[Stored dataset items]
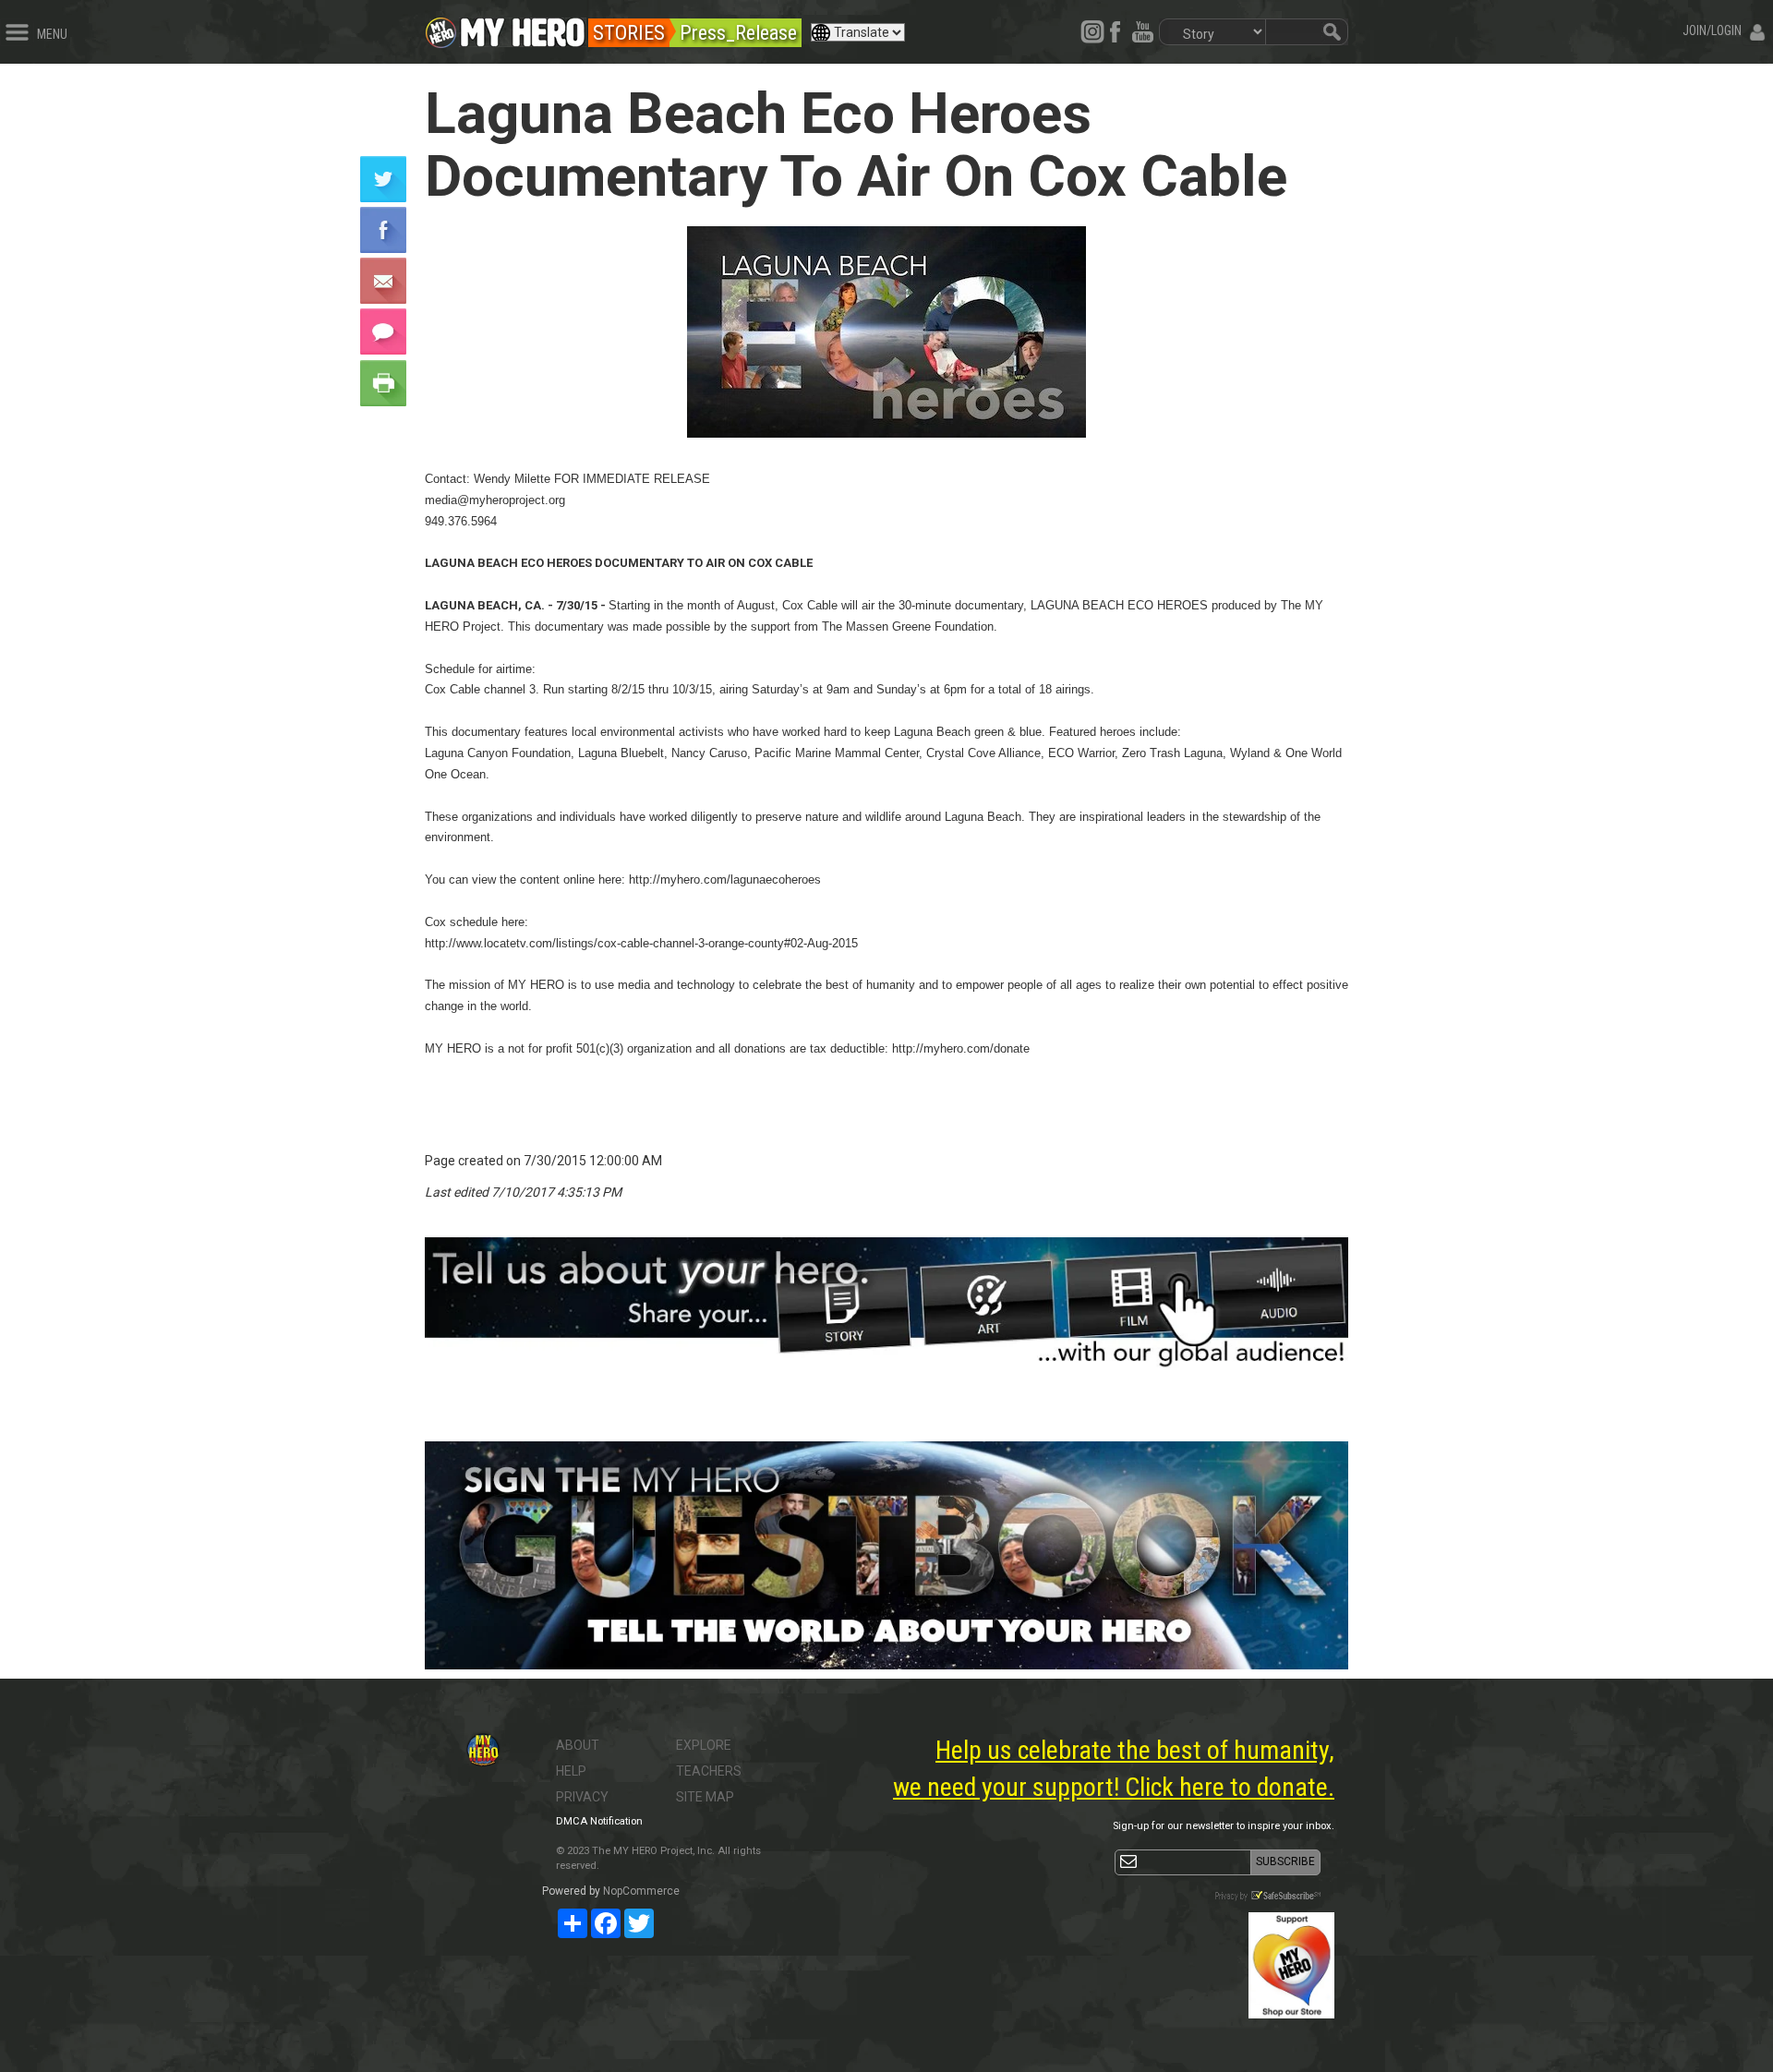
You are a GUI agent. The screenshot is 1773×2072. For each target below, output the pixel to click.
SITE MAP (705, 1796)
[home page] (522, 27)
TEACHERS (709, 1771)
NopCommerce (641, 1891)
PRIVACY (582, 1796)
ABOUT (577, 1745)
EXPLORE (703, 1745)
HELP (571, 1771)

INSTRUCTIONS TO FOLLOW: The entries above are to be copied exactly, with every picture left out.

OUTPUT FOR THIS TASK:
You are a GUI agent. The screenshot is 1773×2072. For each target below, output the pixel to click.
SITE MAP (705, 1796)
[home page] (522, 27)
TEACHERS (709, 1771)
NopCommerce (641, 1891)
PRIVACY (582, 1796)
ABOUT (577, 1745)
EXPLORE (703, 1745)
HELP (571, 1771)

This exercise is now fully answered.